Could you repeat exactly the lines below, from the line containing "Task: Toggle completion" through the last one, both included, while leaving out any pictures?

(Records from a collection)
/---

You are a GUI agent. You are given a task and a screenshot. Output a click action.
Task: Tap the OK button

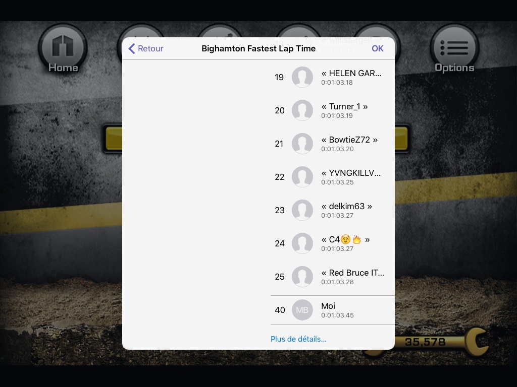point(378,48)
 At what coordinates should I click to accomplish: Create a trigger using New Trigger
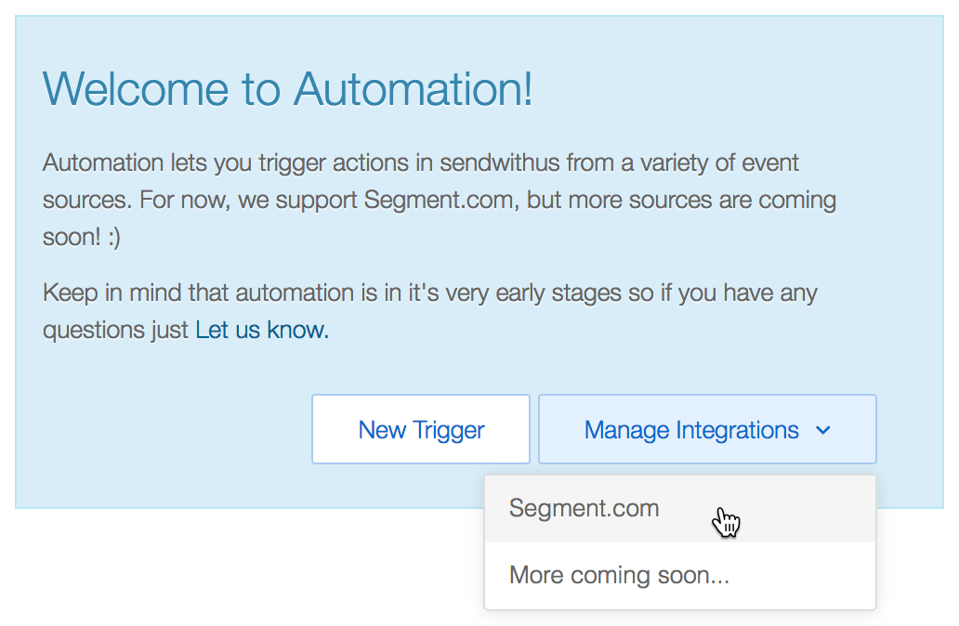pos(420,429)
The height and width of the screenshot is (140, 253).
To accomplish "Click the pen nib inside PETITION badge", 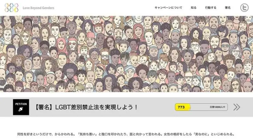I will pos(20,109).
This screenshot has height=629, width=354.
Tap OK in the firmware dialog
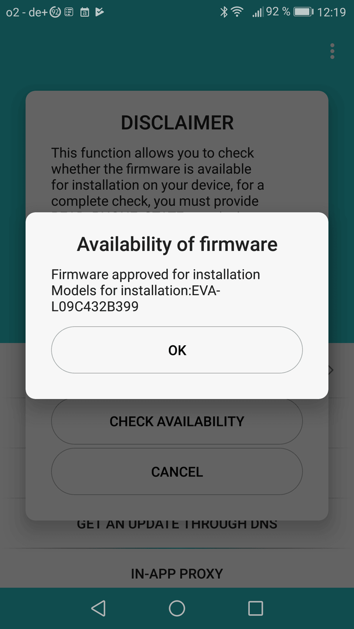point(177,350)
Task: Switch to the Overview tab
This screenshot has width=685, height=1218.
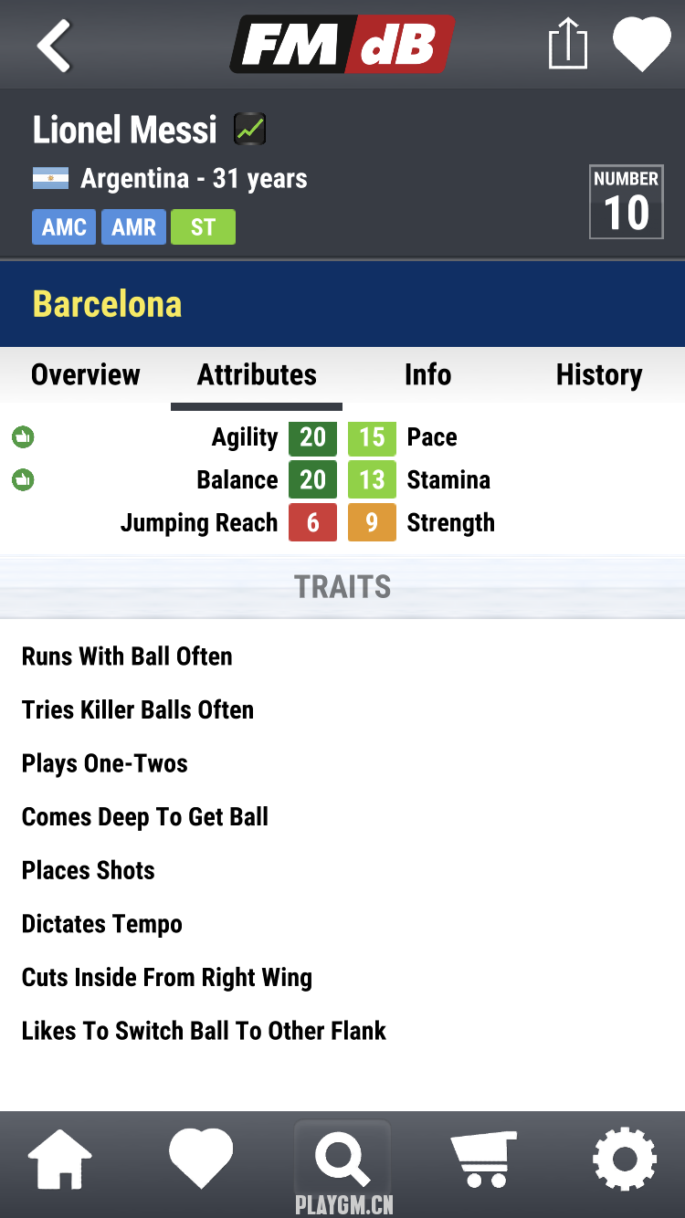Action: (x=86, y=374)
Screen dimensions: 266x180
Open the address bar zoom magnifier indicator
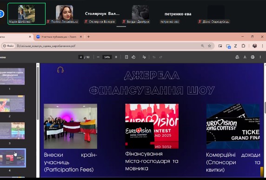[202, 46]
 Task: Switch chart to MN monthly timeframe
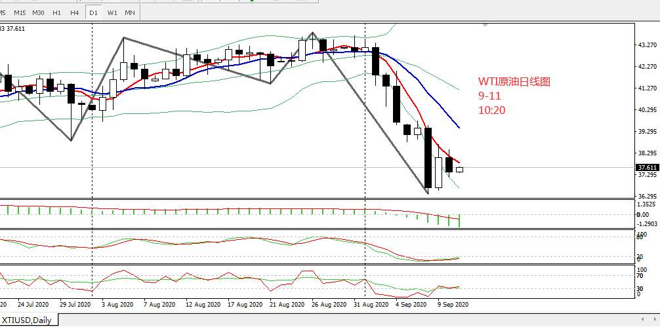pyautogui.click(x=130, y=12)
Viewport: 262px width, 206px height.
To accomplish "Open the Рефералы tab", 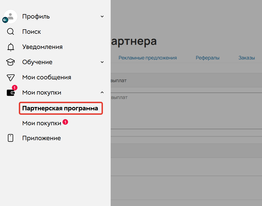I will click(207, 58).
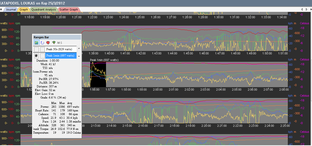Toggle visibility eye for Peak 1min range

pyautogui.click(x=36, y=56)
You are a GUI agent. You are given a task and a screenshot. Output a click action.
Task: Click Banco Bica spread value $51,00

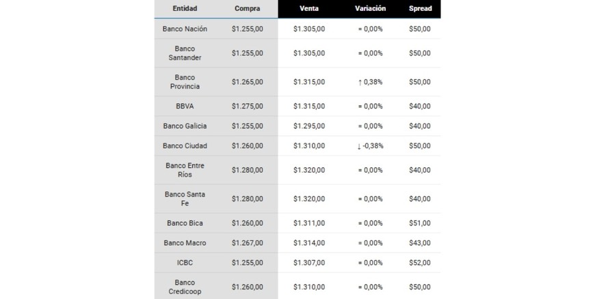pyautogui.click(x=420, y=223)
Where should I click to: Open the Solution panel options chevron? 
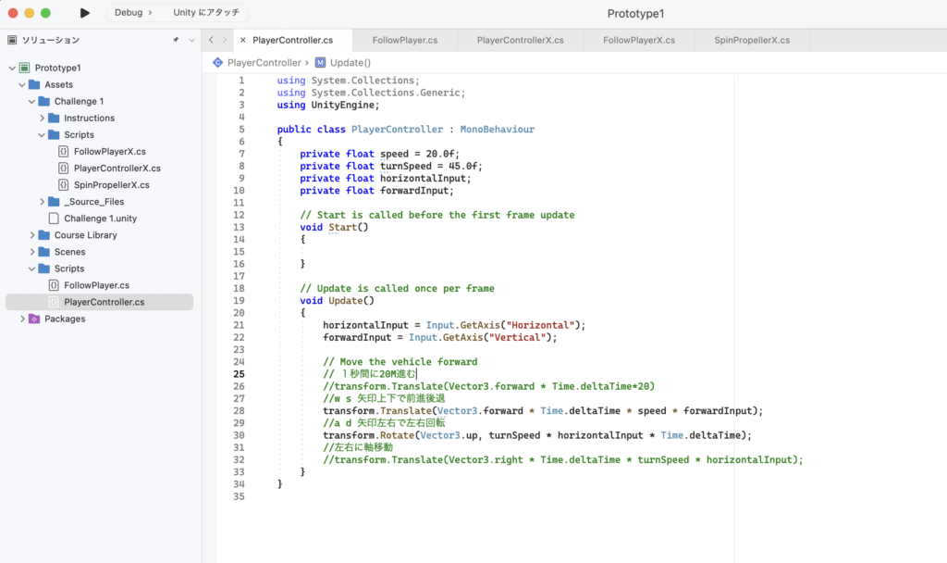coord(191,41)
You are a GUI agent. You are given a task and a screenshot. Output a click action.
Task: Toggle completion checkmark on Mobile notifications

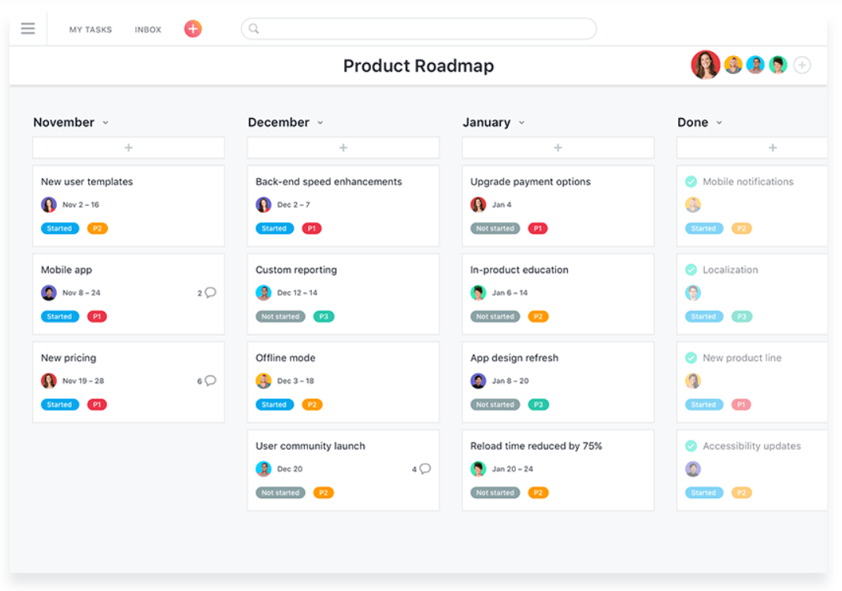692,181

\---

SOLUTION:
Task: Toggle completion checkmark on Mobile notifications

692,181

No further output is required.